▶ Exercise: Would you please transcribe the entire listing exactly?

▶ Data for review:
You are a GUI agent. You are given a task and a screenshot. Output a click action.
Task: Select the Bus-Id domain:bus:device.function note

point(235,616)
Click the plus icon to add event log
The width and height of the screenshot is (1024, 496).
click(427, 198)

▶ Solution to this exercise:
You are a GUI agent. You are given a task and a screenshot. Output a click action.
Task: Select the Bus-Id domain:bus:device.function note

point(235,616)
Click the plus icon to add event log
The width and height of the screenshot is (1024, 496).
click(427, 198)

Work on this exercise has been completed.